Cette histoire-là a déjà été écrite. Elle a même été plusieurs fois réécrite, complétée, détaillée, depuis l’assaut de l’armée russe contre l’Ukraine, le 24 février 2022. L’éditorialiste du «Monde» Sylvie Kauffmann s’est donc engagée sur une autoroute éditoriale bien encombrée, en racontant dans «Les aveuglés» (Ed. Stock), la façon dont «Berlin et Paris ont laissé la voie libre à la Russie».

J’ai, ici même, consacré une chronique au livre de son ex-collègue Marion van Reterghem «Le piège Nord Stream» (Ed. Les Arènes) dans lequel celle-ci détaille les coulisses des tractations gazières entre les Européens et Vladimir Poutine, jusqu’à l’explosion de l’un des tuyaux de ce double gazoduc, le 26 septembre 2022. 

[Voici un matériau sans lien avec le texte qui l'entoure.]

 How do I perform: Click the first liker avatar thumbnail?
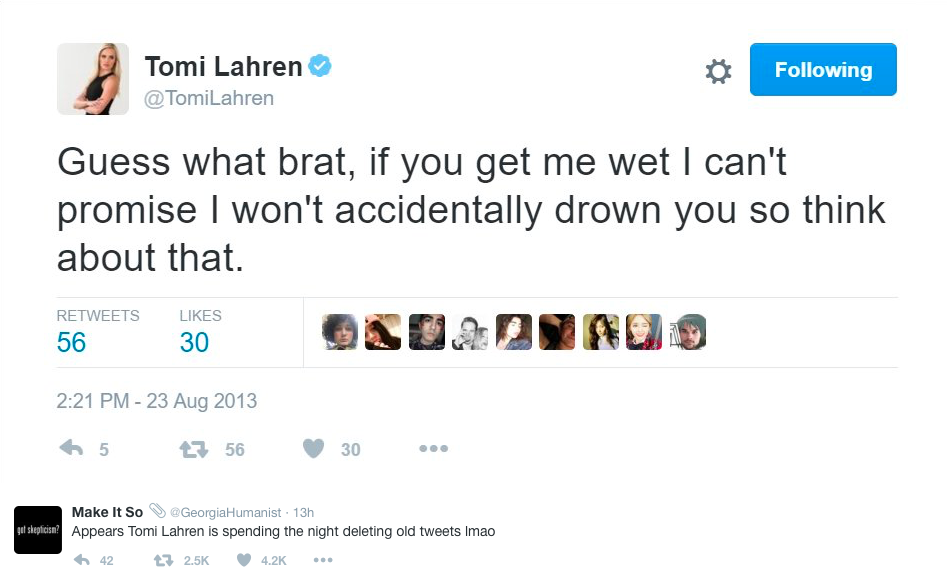[x=340, y=332]
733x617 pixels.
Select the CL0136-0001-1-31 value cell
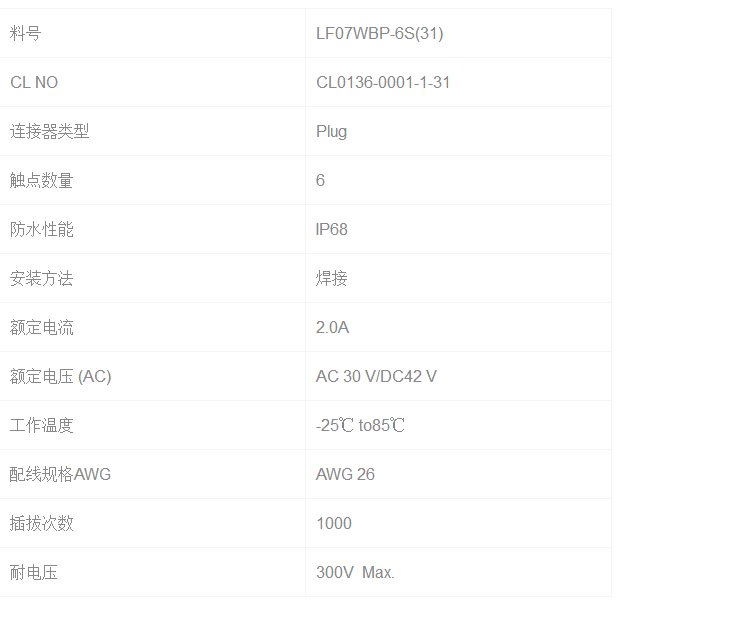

On sait donc presque tout sur le sujet: à savoir que les intérêts économiques ont primé sur la lucidité politique, et que les dirigeants français et allemands n’ont pas compris qu’à Moscou, le pouvoir poutinien se transformait en dictature agressive, hostile aux valeurs et aux démocraties occidentales.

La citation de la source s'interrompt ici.